Gatineau, 11 mars 2003
Hon. Jean Chrétien
Premier Ministre du Canada
Bureau du Premier Ministre
80 rue Wellington
Ottawa, Ontario, Canada, K1A 0A2
Monsieur le Premier Ministre,
Nous venons d’apprendre avec consternation dans l’édition du 15 mars 2003 [publiée effectivement dès février] de la revue l’Actualité que le Canada travaillerait activement au renversement du gouvernement constitutionnel de la République d’Haiti.
«Il faut renverser Aristide. Et ce n’est pas l’opposition haïtienne qui le réclame, mais des parlementaires de plusieurs pays réunis à l ’initiative du Canada!», telle est la ligne d’introduction des scandaleuses révélations que nous offre le journaliste Michel Vastel dans son article intitulé : Haïti mise en tutelle par l’O.N.U?

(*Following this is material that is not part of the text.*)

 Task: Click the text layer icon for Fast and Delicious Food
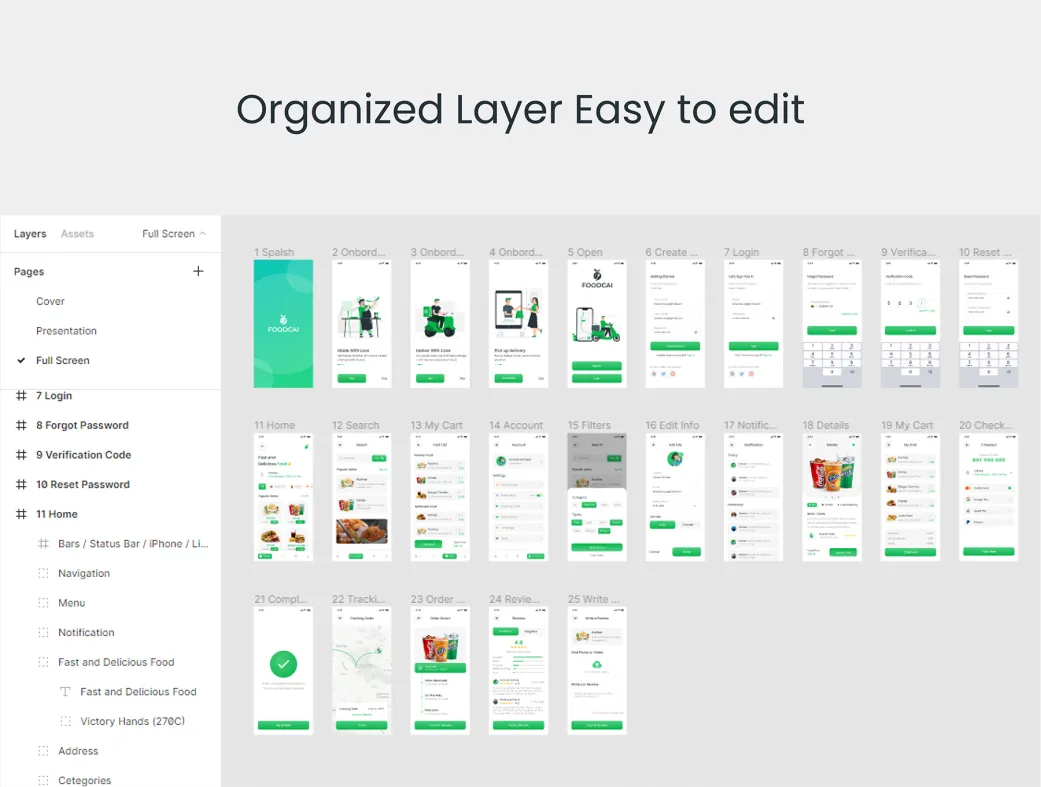[x=66, y=692]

Notre stupéfaction a été très grande d’autant plus qu’une telle démarche ne fait pas partie de la tradition canadienne en ce qui a trait à nos rapports avec d’autres pays souverains. Nous continuons à croire que la soi-disant « Initiative d’Ottawa sur Haïti » ne reflète pas nos valeurs, et par conséquent, n’engage pas le Canada, mais plutôt ceux-la qui ont initié cette démarche.
Monsieur le Premier Ministre, cet article est apparu précisément au moment où vous, en visite au Mexique, présentiez au monde entier la vision canadienne des rapports qui doivent exister entre états. À ce moment là, vous vous étonniez qu’en plus du désarmement de l’Irak, les États-Unis exigeraient, à l’encontre de toutes les règles internationales, un changement de régime dans ce pays.

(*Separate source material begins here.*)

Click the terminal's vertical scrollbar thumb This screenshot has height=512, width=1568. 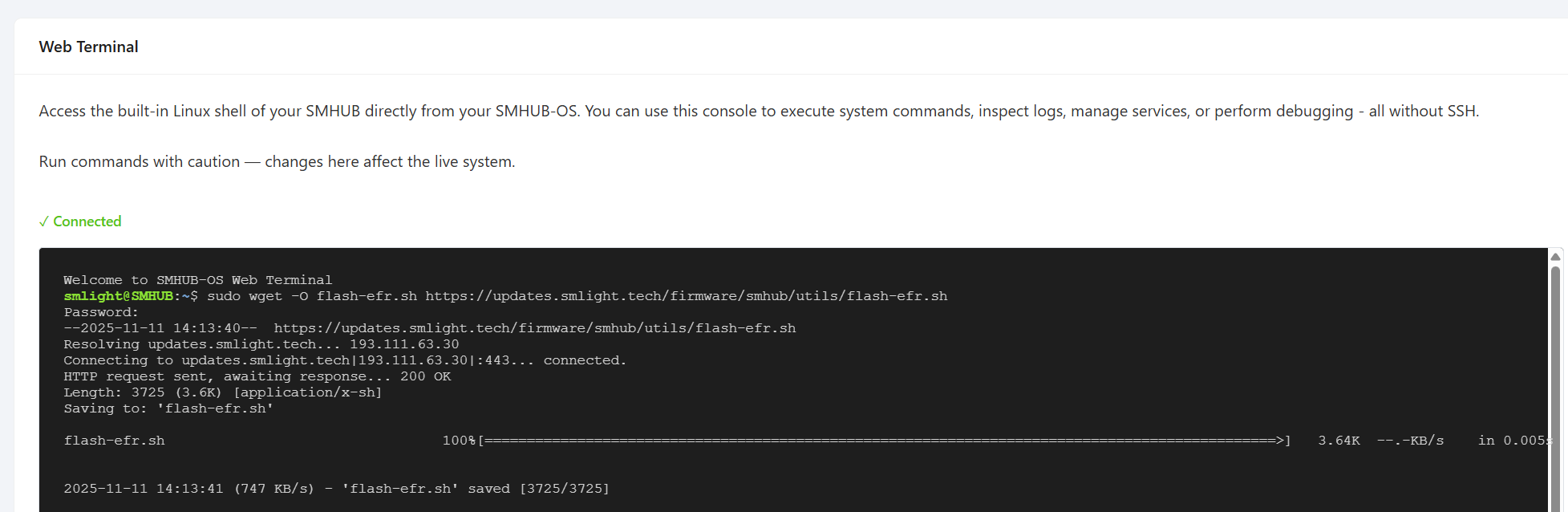[1555, 385]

Monsieur le Premier Ministre, jusqu’au moment où nous rédigeons la présente, il n’y a aucune guerre civile en Haiti. Au contraire, à notre connaissance, l’Etat haïtien a fait appel à la communauté internationale pour l’aider à sortir de l’impasse politique née des joutes électorales contestées par l’opposition, et non pour établir une humiliante occupation du pays par des étrangers à la veille de 2004 qui ramène l’anniversaire des 200 ans d’indépendance d’Haiti. Il faut bien se rappeler que le bicentenaire que s’apprête à fêter le peuple haïtien est aussi celui de la victoire de la plus glorieuse révolution anti-esclavagiste que le monde moderne ait connue. Celle des Noirs qui seuls, en 1803, ont combattu et vaincu la redoutable armée esclavagiste de Napoléon Bonaparte. Comprenez donc que cet appel à l’occupation de la République Noire la plus appauvrie de l’hémisphère soit jugé suspect par plus d’un.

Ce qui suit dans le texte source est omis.